DATASET CONTENT Block Start

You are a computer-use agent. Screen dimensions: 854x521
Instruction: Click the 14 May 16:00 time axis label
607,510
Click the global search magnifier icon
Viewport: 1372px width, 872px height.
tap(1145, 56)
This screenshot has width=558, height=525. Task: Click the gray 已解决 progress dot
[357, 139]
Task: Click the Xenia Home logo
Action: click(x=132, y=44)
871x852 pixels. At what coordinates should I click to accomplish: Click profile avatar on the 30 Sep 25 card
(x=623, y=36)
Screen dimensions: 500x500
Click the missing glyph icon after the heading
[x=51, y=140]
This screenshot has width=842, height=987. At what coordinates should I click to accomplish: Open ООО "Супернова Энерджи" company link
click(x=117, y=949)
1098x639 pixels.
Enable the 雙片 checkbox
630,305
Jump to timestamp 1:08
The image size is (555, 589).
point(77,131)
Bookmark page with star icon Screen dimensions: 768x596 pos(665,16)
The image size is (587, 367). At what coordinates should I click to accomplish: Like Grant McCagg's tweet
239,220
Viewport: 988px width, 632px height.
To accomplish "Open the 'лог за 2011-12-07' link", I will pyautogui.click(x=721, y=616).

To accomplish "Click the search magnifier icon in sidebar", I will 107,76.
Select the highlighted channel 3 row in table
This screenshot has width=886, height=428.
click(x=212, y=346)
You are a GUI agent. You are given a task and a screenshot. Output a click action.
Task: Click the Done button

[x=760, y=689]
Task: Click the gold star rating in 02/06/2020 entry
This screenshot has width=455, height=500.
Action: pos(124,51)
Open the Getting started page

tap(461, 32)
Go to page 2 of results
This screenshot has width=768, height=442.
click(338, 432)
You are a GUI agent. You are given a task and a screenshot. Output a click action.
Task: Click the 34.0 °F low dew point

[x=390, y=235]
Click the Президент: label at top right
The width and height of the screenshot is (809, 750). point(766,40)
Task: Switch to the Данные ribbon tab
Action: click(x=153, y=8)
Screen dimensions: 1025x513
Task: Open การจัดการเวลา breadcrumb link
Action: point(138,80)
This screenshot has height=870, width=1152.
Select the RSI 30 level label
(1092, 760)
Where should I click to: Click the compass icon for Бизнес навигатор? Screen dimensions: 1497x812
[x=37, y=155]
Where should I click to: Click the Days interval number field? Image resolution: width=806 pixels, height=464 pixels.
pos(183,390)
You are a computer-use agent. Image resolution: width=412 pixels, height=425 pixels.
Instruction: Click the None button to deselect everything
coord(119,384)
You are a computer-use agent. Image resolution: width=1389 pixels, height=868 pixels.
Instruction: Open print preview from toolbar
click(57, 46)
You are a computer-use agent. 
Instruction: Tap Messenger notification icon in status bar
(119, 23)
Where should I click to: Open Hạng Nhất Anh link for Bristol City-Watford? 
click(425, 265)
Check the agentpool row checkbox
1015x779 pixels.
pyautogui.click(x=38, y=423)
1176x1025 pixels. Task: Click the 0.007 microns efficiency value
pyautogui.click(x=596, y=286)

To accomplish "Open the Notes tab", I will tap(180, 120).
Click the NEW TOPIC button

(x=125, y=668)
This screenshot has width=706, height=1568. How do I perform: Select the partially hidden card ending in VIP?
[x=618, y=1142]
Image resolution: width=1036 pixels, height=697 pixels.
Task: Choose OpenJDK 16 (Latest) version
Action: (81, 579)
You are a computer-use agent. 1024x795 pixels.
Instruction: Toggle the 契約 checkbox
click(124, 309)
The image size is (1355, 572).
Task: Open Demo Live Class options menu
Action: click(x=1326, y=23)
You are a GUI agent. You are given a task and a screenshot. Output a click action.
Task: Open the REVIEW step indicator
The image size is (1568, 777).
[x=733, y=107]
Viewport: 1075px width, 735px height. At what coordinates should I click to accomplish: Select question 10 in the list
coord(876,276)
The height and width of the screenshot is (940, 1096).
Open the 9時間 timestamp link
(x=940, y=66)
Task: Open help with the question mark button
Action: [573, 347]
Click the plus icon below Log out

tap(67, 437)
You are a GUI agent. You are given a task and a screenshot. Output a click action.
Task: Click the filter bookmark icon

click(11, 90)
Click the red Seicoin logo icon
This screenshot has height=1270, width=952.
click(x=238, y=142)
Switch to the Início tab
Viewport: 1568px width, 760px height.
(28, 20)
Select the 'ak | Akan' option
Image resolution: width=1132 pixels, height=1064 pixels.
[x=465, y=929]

DATASET CONTENT Block End

PROMPT - Report each line of the entries where the word "magnifier" occurs.

ANSWER SECTION -
Click the global search magnifier icon
To accomplish "Click the search magnifier icon in sidebar", I will 107,76.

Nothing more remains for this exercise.